Woke up this evenin’…

Can da blooze get much heavier than this? Martin Longley doesn’t think so.

Danny Bryant
Robin 2
September 3rd

Only 20 minutes before stage-time, Danny Bryant’s wife woke him up and reminded the bluesman that he had a gig to play. This 34-year-old English singer and guitar-slinger had just flown back from a five-week Stateside tour where he was fronting Walter Trout’s band, while that esteemed blues-rocker was getting used to his new liver.

Startled into motion, there wasn’t much sign of such a recent slumber, once Bryant lurched into power-blues hurricane mode. Like Trout, he skirts the tender line between disappointing hardcore blues fans with rawk bombast, or sounding too rootsy for the mainline metal-greasers.

Yes, Bryant sometimes slips into bloated lovelorn ballad blandness, but his lumbering, sludgy guitar sound is ever-present, grinding out a bluntly heavy solo chunder. He’s not massively interested in any squealing high-note picking, instead concentrating on a mid-line gush of gruffly heavy riffage, powerful in its urgent body-blow weight.

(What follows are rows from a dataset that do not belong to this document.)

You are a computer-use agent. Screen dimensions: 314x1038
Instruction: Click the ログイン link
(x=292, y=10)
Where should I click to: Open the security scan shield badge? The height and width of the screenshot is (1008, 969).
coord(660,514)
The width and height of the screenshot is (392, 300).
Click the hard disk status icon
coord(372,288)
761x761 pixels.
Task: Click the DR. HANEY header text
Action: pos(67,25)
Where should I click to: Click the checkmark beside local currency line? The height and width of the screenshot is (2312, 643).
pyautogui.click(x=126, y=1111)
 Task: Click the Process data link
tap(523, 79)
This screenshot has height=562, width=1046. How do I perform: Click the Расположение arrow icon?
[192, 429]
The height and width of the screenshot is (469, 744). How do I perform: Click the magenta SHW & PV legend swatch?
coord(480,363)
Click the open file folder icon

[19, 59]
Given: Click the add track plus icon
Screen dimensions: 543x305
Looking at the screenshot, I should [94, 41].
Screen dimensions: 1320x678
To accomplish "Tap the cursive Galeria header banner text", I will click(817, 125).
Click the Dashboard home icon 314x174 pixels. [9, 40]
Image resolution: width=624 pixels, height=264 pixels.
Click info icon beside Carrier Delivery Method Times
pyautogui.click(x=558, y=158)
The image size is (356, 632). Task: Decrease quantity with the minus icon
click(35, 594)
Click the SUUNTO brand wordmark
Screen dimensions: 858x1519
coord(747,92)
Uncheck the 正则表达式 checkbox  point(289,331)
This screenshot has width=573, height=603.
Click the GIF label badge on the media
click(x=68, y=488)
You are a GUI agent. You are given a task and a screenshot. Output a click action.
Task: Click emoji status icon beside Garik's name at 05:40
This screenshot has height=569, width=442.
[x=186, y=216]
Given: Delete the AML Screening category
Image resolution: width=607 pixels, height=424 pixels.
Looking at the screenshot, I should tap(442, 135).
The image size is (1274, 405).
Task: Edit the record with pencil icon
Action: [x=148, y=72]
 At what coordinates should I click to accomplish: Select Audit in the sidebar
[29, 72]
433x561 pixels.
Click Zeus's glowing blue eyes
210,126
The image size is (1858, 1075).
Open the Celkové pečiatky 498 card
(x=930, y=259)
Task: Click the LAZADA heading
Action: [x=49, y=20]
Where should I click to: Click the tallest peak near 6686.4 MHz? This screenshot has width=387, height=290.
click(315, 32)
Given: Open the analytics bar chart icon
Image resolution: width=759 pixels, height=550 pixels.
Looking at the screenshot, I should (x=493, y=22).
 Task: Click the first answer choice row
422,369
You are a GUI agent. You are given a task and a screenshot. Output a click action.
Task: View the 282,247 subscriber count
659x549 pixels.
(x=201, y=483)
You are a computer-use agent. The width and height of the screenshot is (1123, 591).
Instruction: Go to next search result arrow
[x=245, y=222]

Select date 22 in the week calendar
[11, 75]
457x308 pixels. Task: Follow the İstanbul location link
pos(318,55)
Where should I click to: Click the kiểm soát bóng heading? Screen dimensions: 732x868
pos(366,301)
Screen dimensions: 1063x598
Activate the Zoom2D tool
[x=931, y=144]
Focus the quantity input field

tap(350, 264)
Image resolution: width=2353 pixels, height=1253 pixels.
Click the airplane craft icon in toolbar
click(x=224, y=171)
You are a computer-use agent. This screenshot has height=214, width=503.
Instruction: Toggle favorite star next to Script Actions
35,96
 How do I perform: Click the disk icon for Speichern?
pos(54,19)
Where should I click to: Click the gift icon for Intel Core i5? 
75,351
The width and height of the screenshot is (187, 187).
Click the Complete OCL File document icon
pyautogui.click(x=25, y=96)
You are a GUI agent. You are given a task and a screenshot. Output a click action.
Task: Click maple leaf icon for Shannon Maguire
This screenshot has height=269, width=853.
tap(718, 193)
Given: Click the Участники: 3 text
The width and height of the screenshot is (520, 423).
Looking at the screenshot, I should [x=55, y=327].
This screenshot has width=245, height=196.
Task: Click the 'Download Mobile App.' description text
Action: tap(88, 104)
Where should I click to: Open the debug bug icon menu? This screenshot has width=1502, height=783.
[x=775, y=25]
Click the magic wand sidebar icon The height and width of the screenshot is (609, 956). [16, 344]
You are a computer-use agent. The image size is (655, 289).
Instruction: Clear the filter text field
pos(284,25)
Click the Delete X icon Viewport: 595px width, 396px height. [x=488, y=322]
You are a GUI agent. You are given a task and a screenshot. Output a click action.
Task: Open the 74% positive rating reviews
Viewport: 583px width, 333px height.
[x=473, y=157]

Bryant’s vocals rise above all this, suggesting a soul-blues root to his hollering yowl. The bass and drums trio partners don’t make any untoward moves, with the latter’s crashing snare often becoming too insistently dominant. Most of the songs were Bryant’s own, with Take Me Higher, a selection from his latest album (Temperature Rising, Jazzhaus 2014), being a particular grower. Meanwhile, Gun Town provided a gentler space for contemplation, at least before its guitar solo erupted.

Getting to the blues core, he threw in Hoochie Coochie Man (penned by Willie Dixon, dominated by Muddy Waters), and then proceeded to deliver surely the heaviest rendering of Bob Dylan’s Knocking On Heaven’s Door ever heard. Somewhat bullishly built, Bryant urged folks to purchase his fitness video at the merchandise stall, then issued another robust guitar solo, mean and frazzling as it spilled out from the stacks.